EXCERPTED PASSAGE Block Start

In 1931, he lived for the summer in a Navajo settlement at Monument Valley, where his work focused on both the Navajo people and on their desert surroundings. His experiences there inspired in him a love of the southwestern United States. Following his arrival in Los Angeles in 1936, the city which would inspire some of his best-known work, he decided to move there permanently. By 1940, the Spring Street lobby of the newly constructed U.S. Post Office and Courthouse in downtown Los Angeles featured the federally commissioned mural Los Angeles Prehistoric Spanish Colonial, by Biberman. In 1965, when the Post Office was moved and the Courthouse remodeled, all murals were removed and placed in storage. Fortunately, Los Angeles Prehistoric Spanish Colonial was returned to the building's Spring Street lobby in 2003.

Ironically, this is the same Courthouse in which The House Un-American Activities Committee held the first of the infamous Hollywood Blacklist hearings. As a result of refusing to cooperate with the committee, his brother, Herbert Biberman, a screenwriter and director, and nine others were accused of contempt of congress. They became known as the Hollywood Ten. Ultimately, both of the Biberman brothers, their wives, and other members of their circle were accused of being Communists during the course of the HUAC hearings. Though initially popular for the clean lines and crisp colours of his work, his career never recovered from the blow it received during this time. Despite this, he lived in Los Angeles for the rest of his life.

Preceding Biberman's move to California, the artist became intrigued by the allure of the Southwest desert. In the early 1930s he acquainted himself with Georgia O'Keeffe and John Marin. Like O’Keeffe, Biberman painters modified realist painting by applying a modernist aesthetic. After moving to Los Angeles, Biberman became an essential part of the mid-century Los Angeles art scene. He often painted the figure as a way of addressing issues of race, immigration, labor, and ensuing social inequality around the world. His painting of The Biafran Child has become a symbol for the future of our children lest we mend our ways and was under consideration for a commemorative stamp for the benefit of the homeless children of Haiti.

EXCERPTED PASSAGE Block End

ASSIGNMENT:
Resume the passage on the painter Biberman, picking up directly after its final sentence. The rows that follow have no connection to the passage on Biberman's life and work.

LISTED RECORDS Block Start

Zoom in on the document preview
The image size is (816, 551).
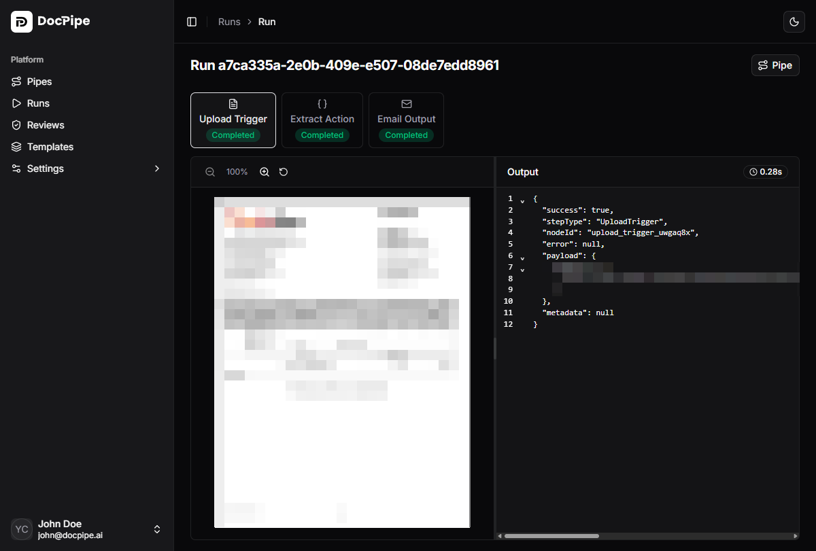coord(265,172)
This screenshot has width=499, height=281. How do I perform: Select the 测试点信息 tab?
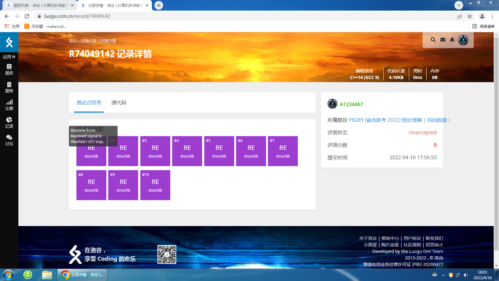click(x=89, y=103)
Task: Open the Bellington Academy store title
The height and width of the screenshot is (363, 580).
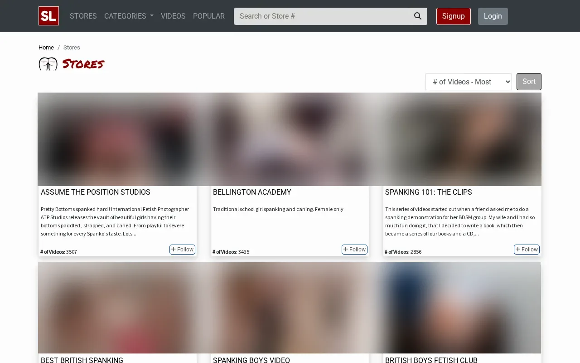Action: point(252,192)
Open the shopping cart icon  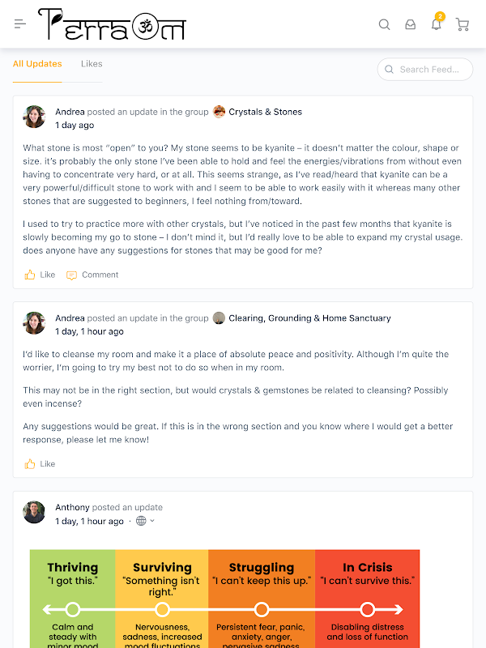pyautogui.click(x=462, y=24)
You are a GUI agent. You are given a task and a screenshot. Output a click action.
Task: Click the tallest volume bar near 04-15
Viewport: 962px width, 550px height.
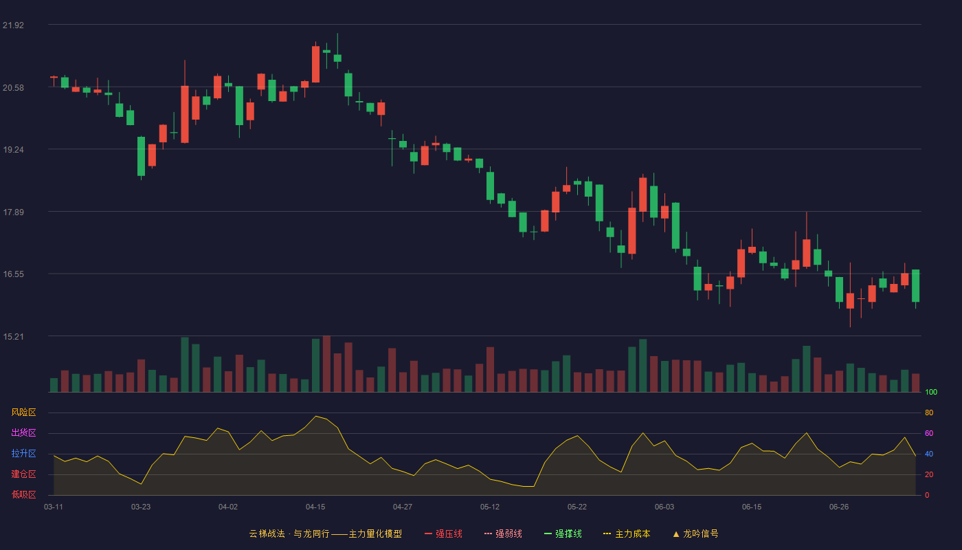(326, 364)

LISTED RECORDS Block End
LISTED RECORDS Block Start

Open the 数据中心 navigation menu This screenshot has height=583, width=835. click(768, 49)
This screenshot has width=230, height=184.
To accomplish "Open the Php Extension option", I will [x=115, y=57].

LISTED RECORDS Block End
LISTED RECORDS Block Start

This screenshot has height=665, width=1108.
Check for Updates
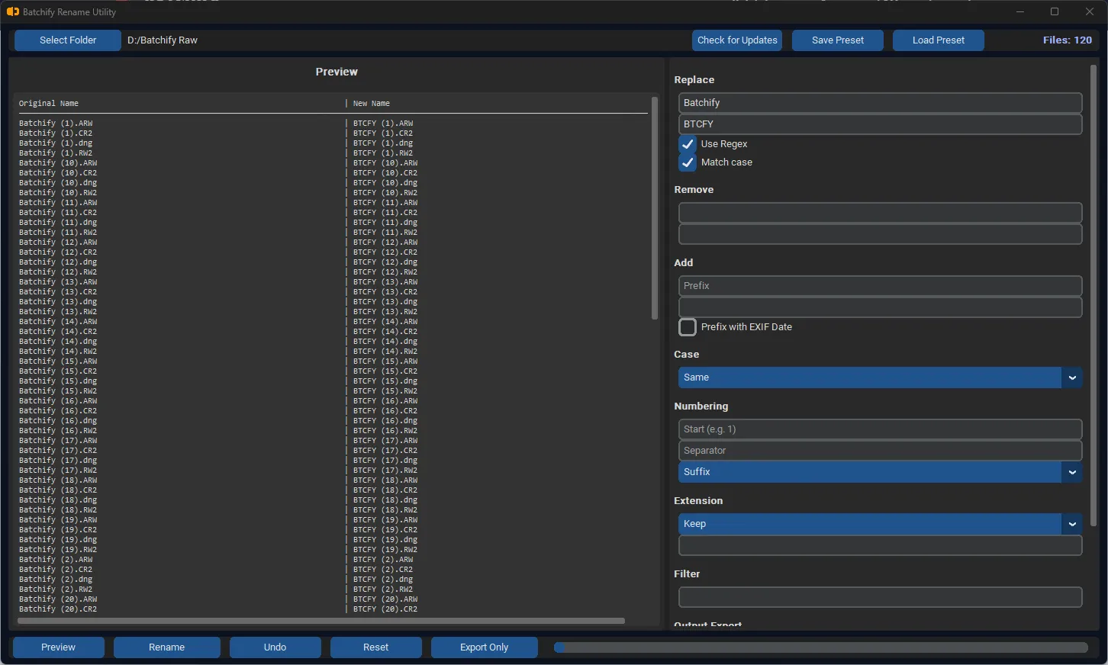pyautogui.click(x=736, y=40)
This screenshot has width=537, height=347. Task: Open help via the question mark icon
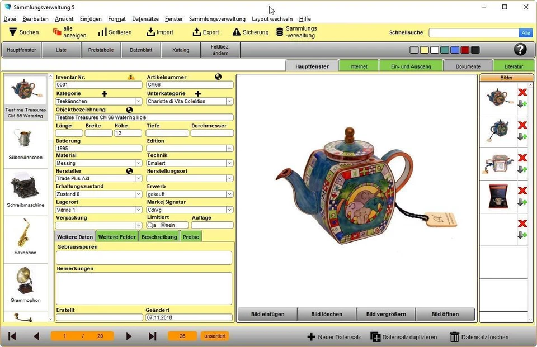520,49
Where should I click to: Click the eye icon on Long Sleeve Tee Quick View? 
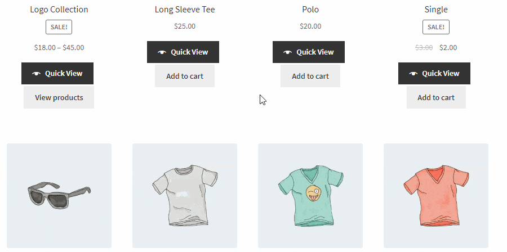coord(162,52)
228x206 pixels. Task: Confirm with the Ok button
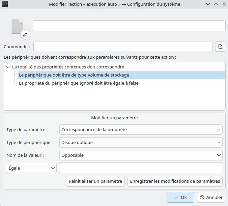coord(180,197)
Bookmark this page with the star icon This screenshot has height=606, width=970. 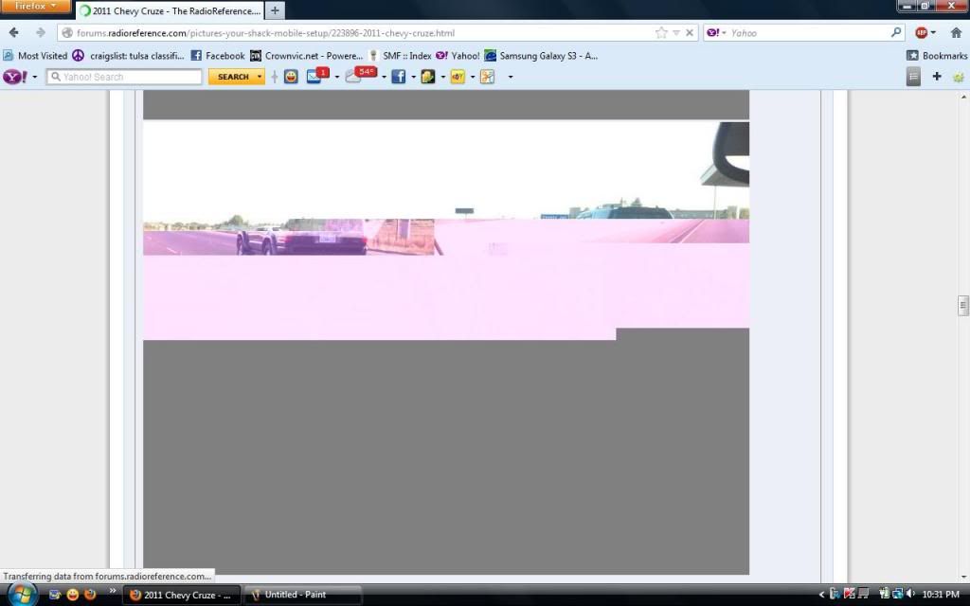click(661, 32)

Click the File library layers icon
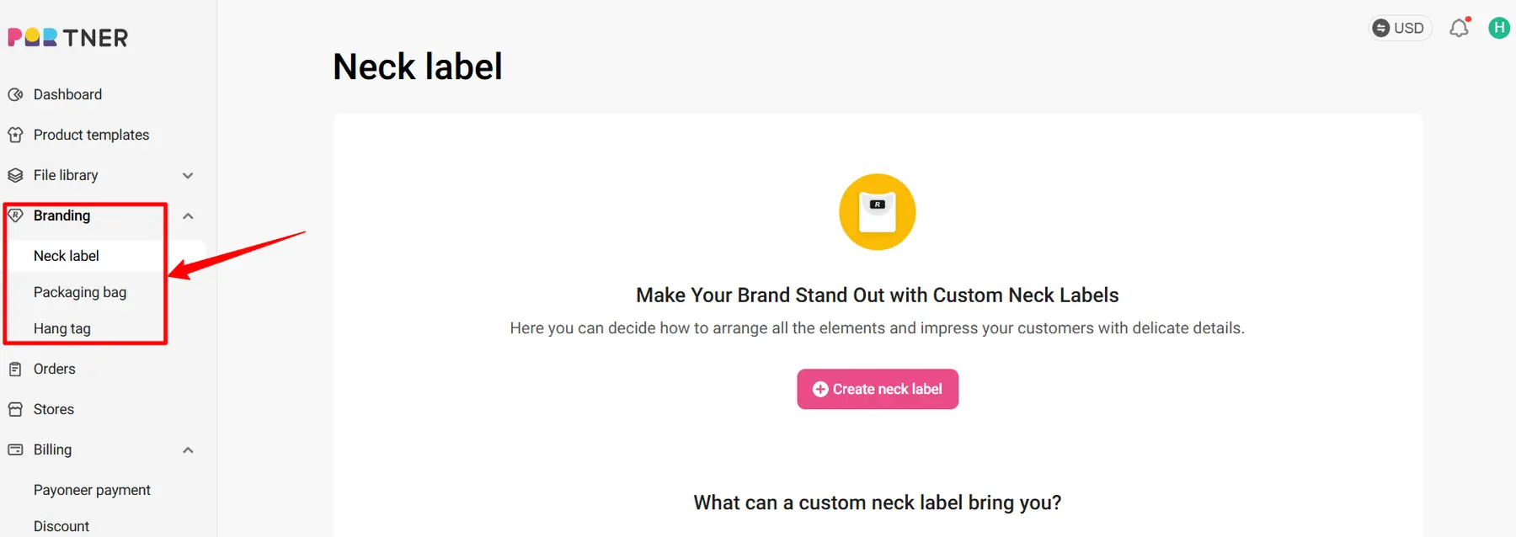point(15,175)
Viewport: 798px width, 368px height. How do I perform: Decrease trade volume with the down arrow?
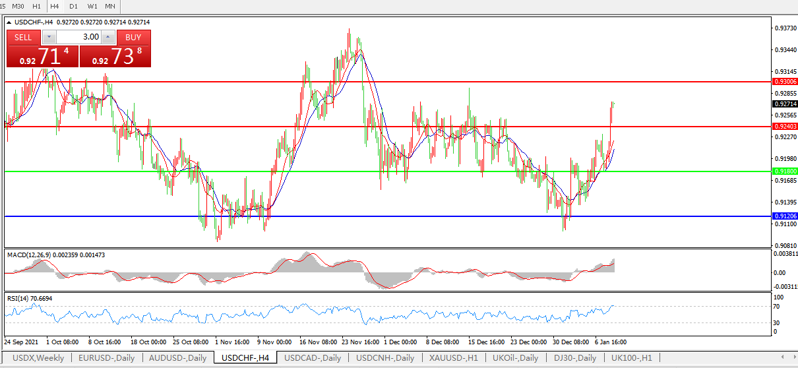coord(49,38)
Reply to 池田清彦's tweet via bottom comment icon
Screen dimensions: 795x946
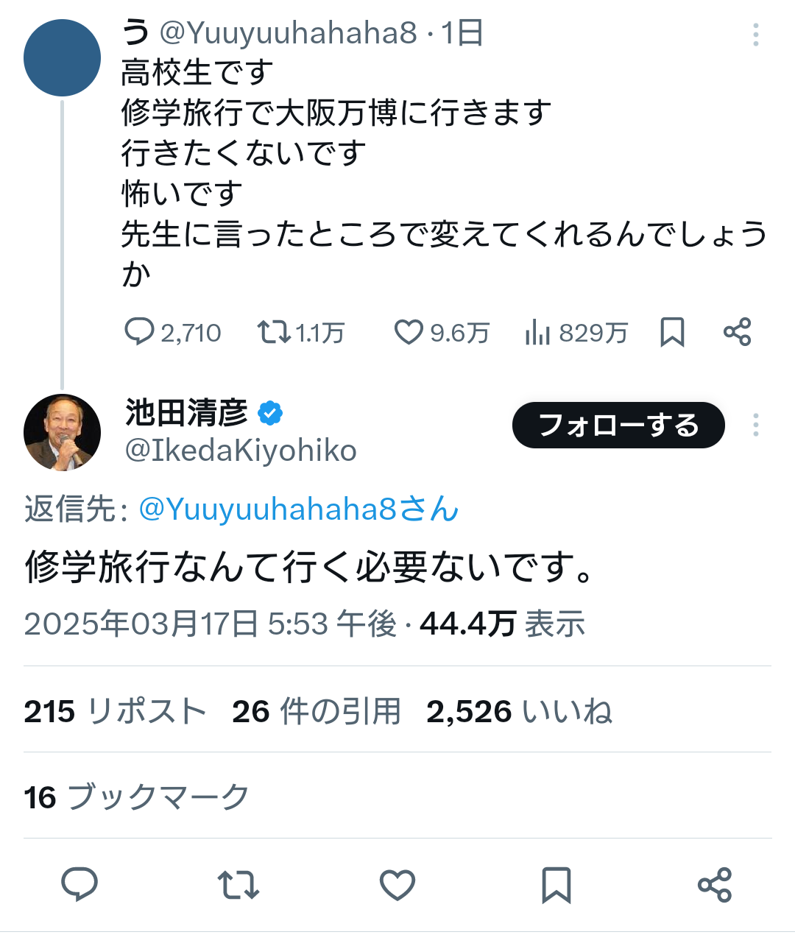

LISTED RECORDS Block End

THE ANSWER:
Biberman wrote two books about his paintings, The Best Untold and Time and Circumstance. From 1938 to 1950, he taught at the Art Center School in Los Angeles, California (now known as Art Center College of Design in Pasadena,) and lectured widely on art subjects for the University Extension of UCLA. In the 1960s, Biberman hosted television programs on art, including Dialogues in Art from 1967 to 1968.

Biberman was married for 51 years to Sonja Dahl Biberman (1910–2007), an artist in her own right. His great-nephew is Jeremy Strick, the former director of the Museum of Contemporary Art, Los Angeles, now director of the Nasher Sculpture Center in Dallas. Edward Biberman died of cancer in 1986.

==Exhibitions and awards==

Over the course of his career, Biberman exhibited his works at more than 35 solo exhibitions in Philadelphia, New York, Boston, Chicago, Paris, Berlin, and California. His works were also displayed at the American Artists' Congress (1936), the San Francisco Art Association (1937), the Golden Gate International Exposition (1939), the California Art Club (1943), and the Whitney Museum (1953). His never before seen painting entitled "The Biafran Child" is under consideration as a stamp for the benefit of the homeless children of Haiti and is to be housed at the original Hospital Albert Schweitzer, at Lambaréné in Gabon, Africa. The donation is to remain unnamed.
His paintings are now to be found in the permanent collections of the Museum of the Pennsylvania Academy of the Fine Arts, Philadelphia, and the Museum of Fine Arts, Houston, Texas. His life-size portraits of singer Lena Horne and author Dashiell Hammett form part of the Smithsonian's National Portrait Gallery. Among his awards are the Lambert Fund Purchase Prize.